This post lightly spoils that movie.

The cast of Mad Max: Fury Road. OK, no, it's actually some of the victorious US women's soccer team.

My partner and I watched Mad Max: Fury Road at the ol’ Island Cinema 10 in Middletown late last month. While delegated to a small theater, the weeks-old movie still managed to draw a crowd, surprising both of us, who imagined that it would be gone by the time I returned from Salt Lake City. Though I definitely would have liked it more had I (impossibly, given my delay) known nothing about it, it still managed to pleasantly surprise me.

The immediately iconic flamethrower-guitar guy to one side, Charlize Theron’s performance as the one-armed wasteland badass Imperator Furiosa set the whole of my Twitter timeline ablaze as soon as the movie came out, as did the fact that the good-guy adventuring party comprises almost entirely women. But for a handful of friends for whom the film’s portrayal of disabled or deformed bodies didn’t sit well, praise seemed alarmingly strong and universal among my social-media bubble, taking me by surprise.

Indeed, when the already mostly female team allies with a gang of leather-tough veterans before the last act, the film presents their all being older ladies quite matter-of-factly; no characters stand agog at the reveal. Among the film’s many heroic characters, the titular Max and the squirrelly “war boy” Nux almost seem like token men among the final ensemble, and for an action movie that isn’t specifically about the fact it mostly stars women — the title literally obscures this, naming the picture after a dude — that does seem quite remarkable.

I avoided reading reviews, and as my timeline did tend to restrict the target of its Mad Max ravings to Furiosa, the women as a whole, and the guitar guy (in order of descending intensity), so I did manage to stay unspoiled for much of the film’s specifics.
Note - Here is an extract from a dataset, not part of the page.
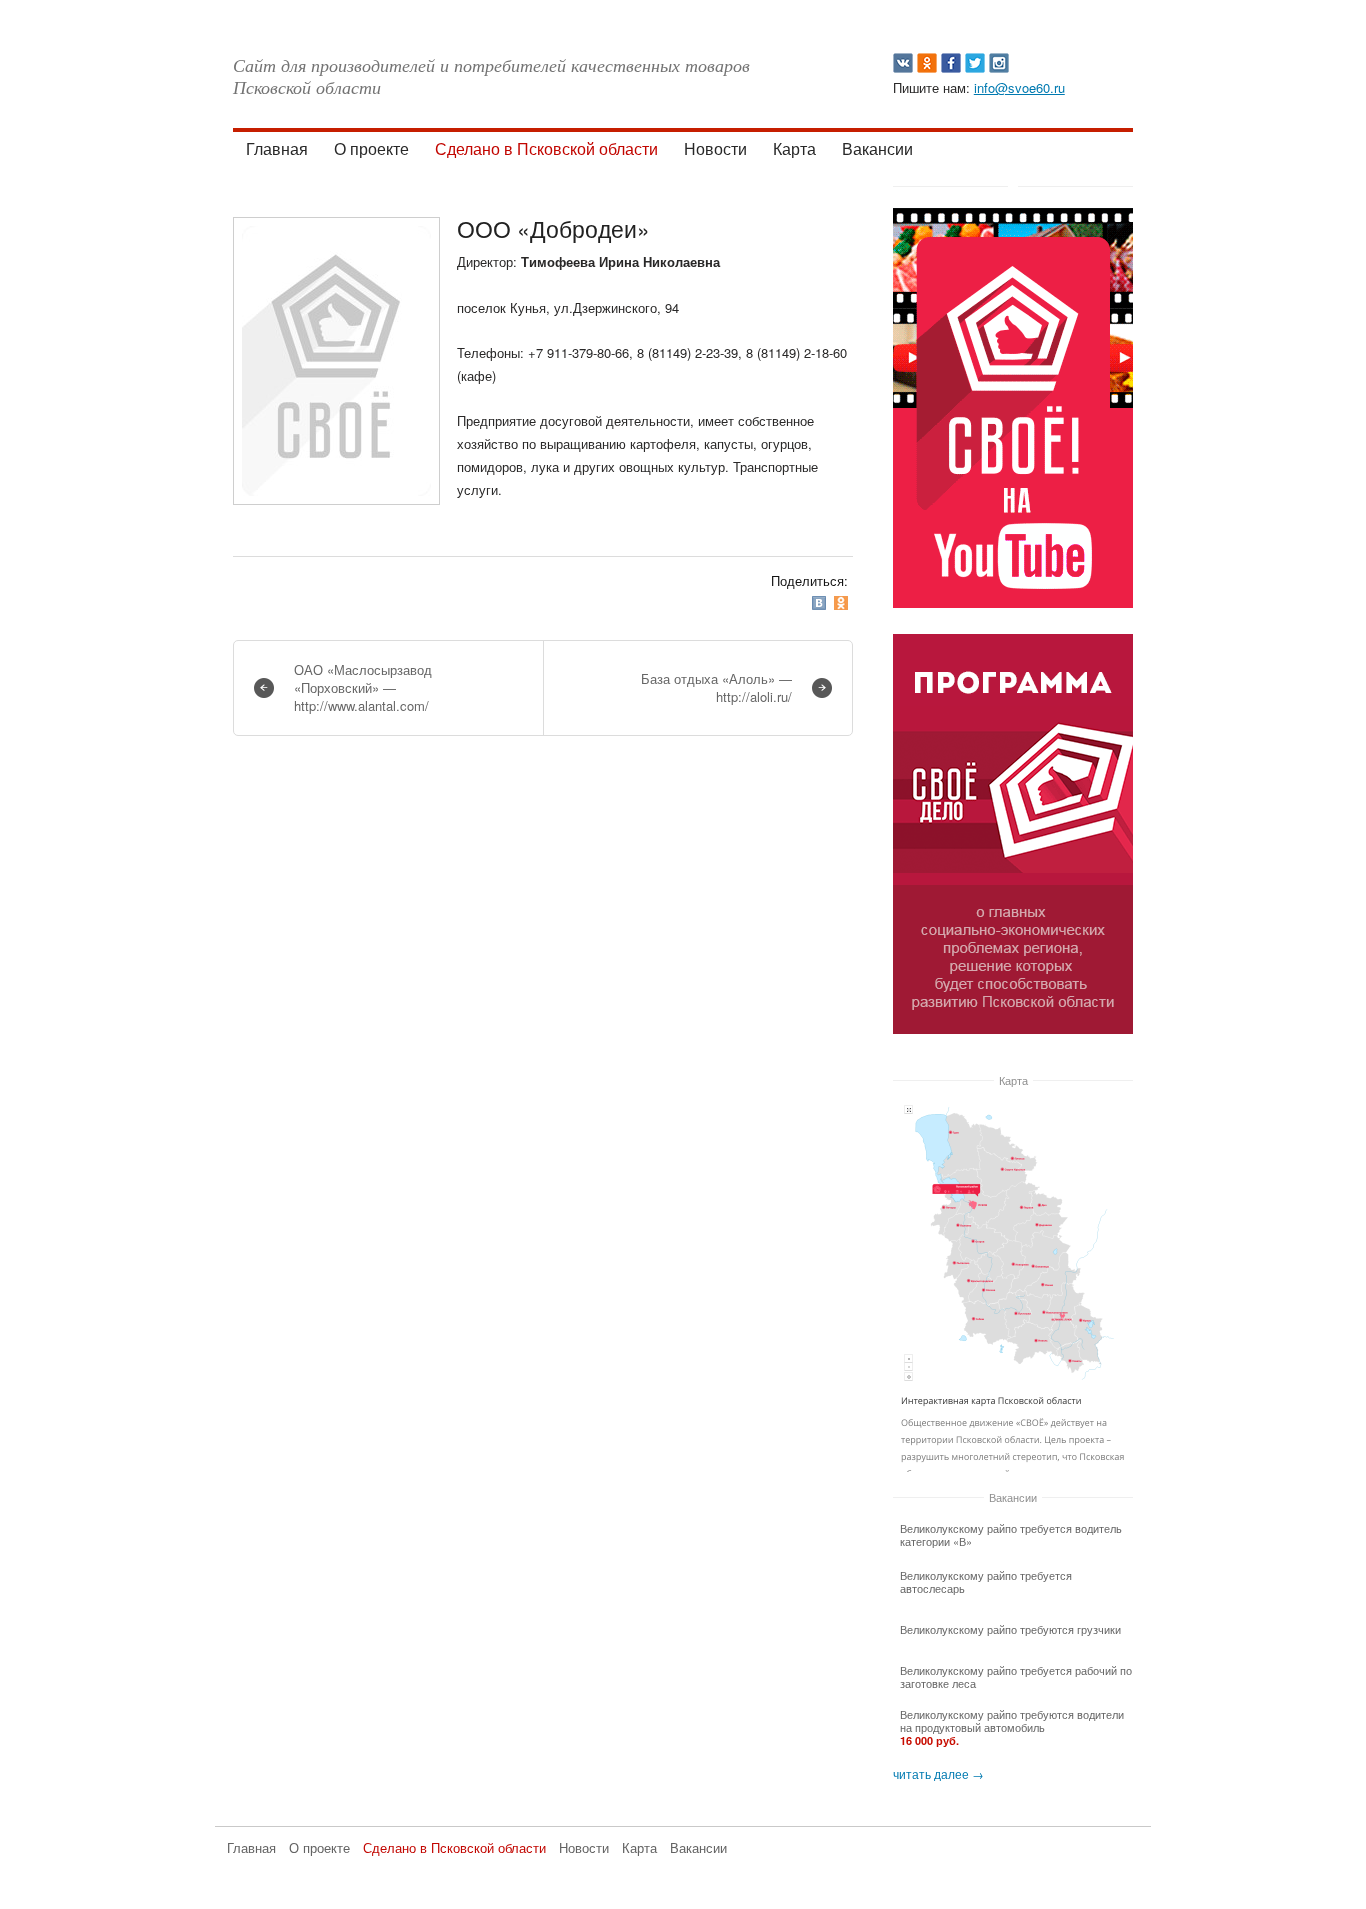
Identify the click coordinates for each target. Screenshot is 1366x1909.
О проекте (371, 148)
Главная (277, 148)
And somehow, through all that friendly hype, I missed the fact that Furiosa inarguably holds the protagonist role, even though Max keeps the title. More generally, I expected here is the next chapter in the Mad Max Saga, and it was not that at all. Fury Road instead presents a low-key, self-contained episodic side-story from the Mad Max world.
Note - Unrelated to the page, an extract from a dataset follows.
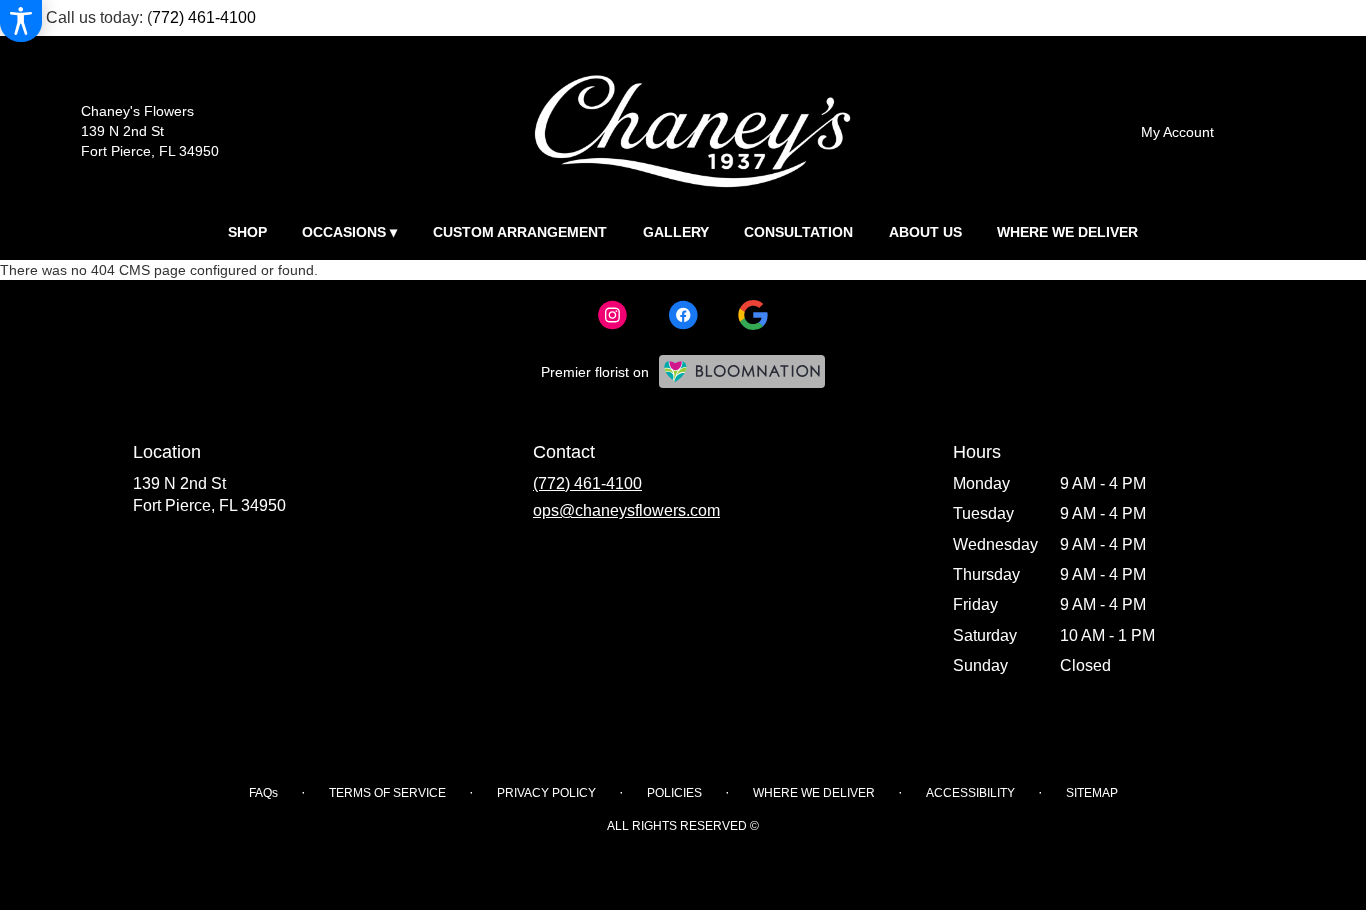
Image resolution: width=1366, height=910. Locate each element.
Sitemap (1092, 793)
The title character is meant to be the same fellow most famously portrayed in decades past by Mel Gibson. Tom Hardy wears him quite differently than I recall from the past films, not as a picture of virile action heroics but as a mumbling, shattered wreck (of action heroics). His brain wriggling with confused PTSD to the point of constant hallucination, he has no ability to lead a story any more, and — mercifully — the movie doesn’t expect him to. He instead gets to play in Furiosa’s D&D party for a while as extra muscle, and receives one chance to critically nudge the plot at the start of the last act. He pleads with Furiosa, having just lost per Plan A, not to resign her band into wasteland desperados, knowing that they’d all just end up like him: a survivor hollowed out by all his own sequels. Furiosa agrees, and takes back the wheel for an audacious Plan-B return home in glory.

The movie’s all about her, from end to end, but it’s about Max too insofar as: here’s what Max got up to on Tuesday. He says goodbye to the newly enthroned Furiosa and vanishes into the crowd at the end, doomed to have more adventures in the world named after him, whether or not they actually manage to get filmed.

Fury Road’s plot is quite simple. With a shorter runtime and a smaller budget, it would have fit as a notable episode in a notional Mad Max TV series about the wanderings of this unfazeable but broken man — his own character-development days long behind him — through the post-nuclear wasteland and the strange and amazing stories he passes through. For all of its many minutes of sky-high explosions among utterly ludicrous spiky-wheeled war-truck convoy chases, this movie expresses a surprising sort of humility among summertime Hollywood action-flick output. I’d like to see more things like it.